Verizon’s AIM reporting dashboard
Verizon’s AI-powered chat system assists customers inside the mobile app with common questions and account tasks. When the AI cannot confidently respond, the conversation escalates to a live representative, an outcome that increases customer care costs.
To improve the system, we designed a Reporting Dashboard that allows internal teams to monitor AI chat performance and identify where conversations “fall out” of the automated experience.
The dashboard analyzes thousands of chat interactions and surfaces patterns where the AI fails to resolve requests. These insights allow teams to refine the chatbot’s responses and reduce unnecessary escalations to live agents.
Why we created this
The existing system lacked the visibility and usability needed to effectively manage AI conversations.
Teams struggled to understand where chat failures were occurring, and updating or creating new chatbot conversations required a slow and inefficient workflow.
Improving the system required both better analytics and a more intuitive interface.
My Role
Information Architecture & UX Structure
Defined the information architecture for the reporting dashboard, organizing complex AI conversation data into a clear and scalable interface in collaboration with the Lead UX designer.Cross-Functional Collaboration
Worked closely with business leaders and the Lead Developer to validate design direction, ensuring UI patterns and functionality aligned with product goals and technical feasibility.
User Roles & Workflow
Admin → Developer (Detect Fallout) → Conversationalist → Lead Conversationalist → Q&A → Developer (Deploy Fix)
The reporting dashboard primarily supports Developers, who monitor AI chat traffic to detect conversation fallouts—cases where the chatbot cannot answer a user and escalates to a live representative. These insights move through the workflow to refine responses and deploy improvements back into production.
The Design Challenge
The new reporting dashboard needed to surface meaningful insights from thousands of AI chat messages.
Each message contains multiple labels and metadata used to categorize conversations, channels, and entry points. These labels are nested within each other, creating a complex data structure.
The challenge was to design an interface that could:
Identify where fallouts occur within large datasets
Present layered conversation metadata clearly
Consolidate complex information into a simple, understandable UI
Enable teams to quickly act on insights
The goal was to transform raw conversational data into clear and actionable intelligence.
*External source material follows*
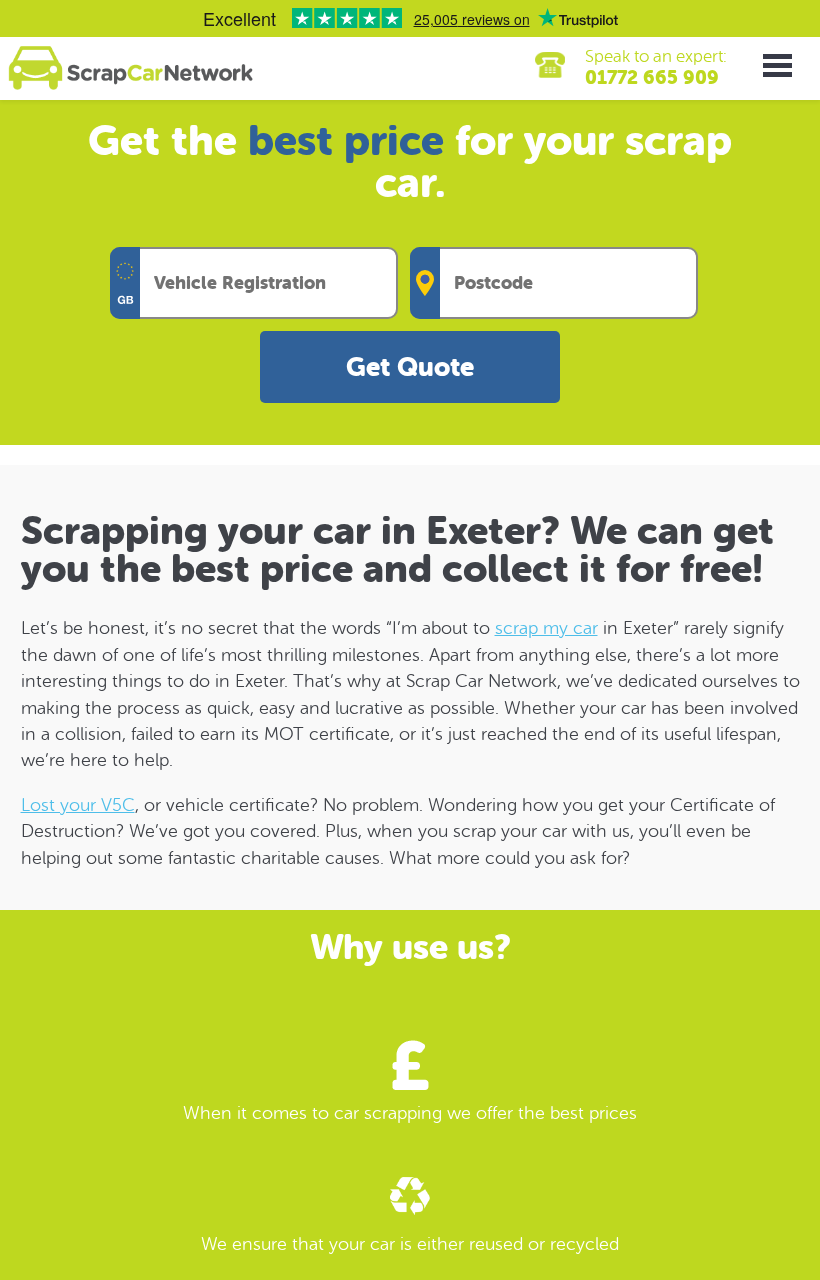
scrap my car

Design System & Layout Framework
UI Framework
The interface was built using Google Material Design components to ensure consistency and scalability.
Material’s component library provided standardized patterns for:
Data tables
Filters and controls
Charts and visual indicators
Navigation elements
This allowed the design to support complex data while maintaining clarity and usability.
Layout & Screen Format
The dashboard was designed specifically for desktop and laptop environments, where internal teams analyze large volumes of data.
Layout specifications included:
12-column grid system
16px gutter spacing
Structured regions for filters, charts, and lists
This grid allowed the interface to accommodate dense datasets while maintaining visual balance.
Information Hierarchy
The interface is structured to give teams quick access to chatbot performance insights and key reporting tools.
Global Navigation – Provides access to major platform areas, with the primary focus on Reporting, where chatbot performance is monitored.
Supporting Controls – Allows users to export reports or display the dashboard in fullscreen mode for presentations and team reviews.
Traffic & Fallout Views – Enables users to switch between overall conversation activity (Traffic) and unresolved chatbot interactions (Fallout).
Summary Banner – Displays key metrics such as time period and total users, giving teams a quick snapshot of chatbot performance.
Filters
Filters allow teams to isolate patterns and identify where issues occur within chatbot conversations.
Key filters include:
Quick View
Conversation Type
Channel
Entry Point
Logged-in State
These filters enable users to refine data and quickly pinpoint trends or problem areas in the AI chat experience.
Data Visualization & List
The main stage combines visual analytics with detailed conversation data to support both high-level monitoring and deeper investigation.
Timeline Chart – Displays overall traffic and fallout patterns, helping teams quickly identify trends in chatbot performance.
Conversation List – Provides detailed conversation records and message labels for deeper analysis.
Layered Insight – Enables users to move seamlessly from macro-level trends to specific chatbot interactions that require attention.
Prototype
Explore the interactive prototype to experience the reporting dashboard in action. For the best experience, the prototype is recommended to be viewed on a desktop, where you can interact with features such as switching between Traffic and Fallout views, toggling bar and line charts, expanding nested conversation data to explore chat details, and switching between light and dark modes.
Conclusion
The Reporting Dashboard works alongside the AI chat system to provide a clear visual representation of chatbot performance and problem areas. By surfacing conversation traffic and fallouts, the tool enables teams to quickly identify gaps in the AI experience and prioritize improvements.
The insights generated from the dashboard support informed decision-making and highlight opportunities for future enhancements, while reinforcing the business value of AI chat features across the platform.